Es war in der Tat etwas fahrlässig, uns bei leicht abschirmender Bewölkung starten zu lassen, ohne vorher einen Schnupperflieger an den Himmel gesetzt zu haben. Die Aufgabe verlor daraufhin in einem Feldbriefing ihren ersten Wendepunkt, bekam Zylinder anstatt Sektoren um ihre zwei Wenden und wurde von einer Racingtask zu einer Assigned Area Task. Diese AAT mussten wir in zweieinhalb Stunden bewältigen.
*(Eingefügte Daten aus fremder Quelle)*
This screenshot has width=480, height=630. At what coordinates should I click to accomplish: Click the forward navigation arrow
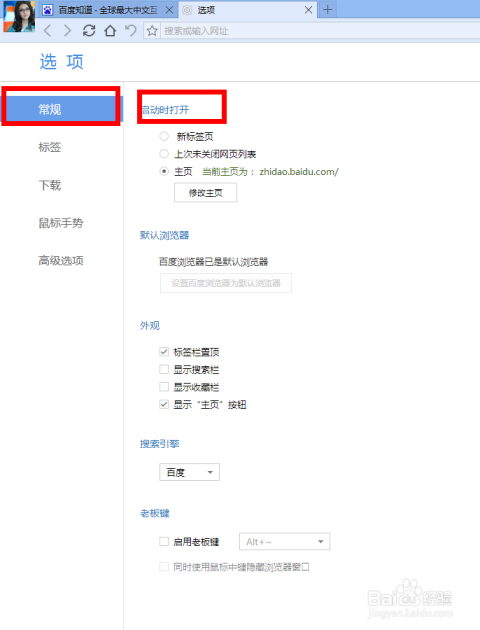(67, 31)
Als unser Feld in der Luft war, cumulierte es ganz munter bereits in eins-fünf. Das Team flog ab und war schnell. Schnell auf dem ersten Schenkel nach Wilsche in ein Gebiet, das zu unser fliegerischen Heimat gehört. Schnell war auch unser zweiter Schenkel in die Region von Gorleben. Diesen Sektor kratzten wir nur an - und wir kratzten ihn in einer geringen Flughöhe an. Der Rückenwind schob uns schon heimwärts, als wir in 600 Meter Höhe aufgefächert die breiten Cumuluswolken abgrasen, die mittlerweile in gut 2000 Metern stehen. Wenn der Hammer jetzt kommt, ist uns klar, machen wir den Sack zu und haben 60km vor dem Platz unsere Endanflughöhe.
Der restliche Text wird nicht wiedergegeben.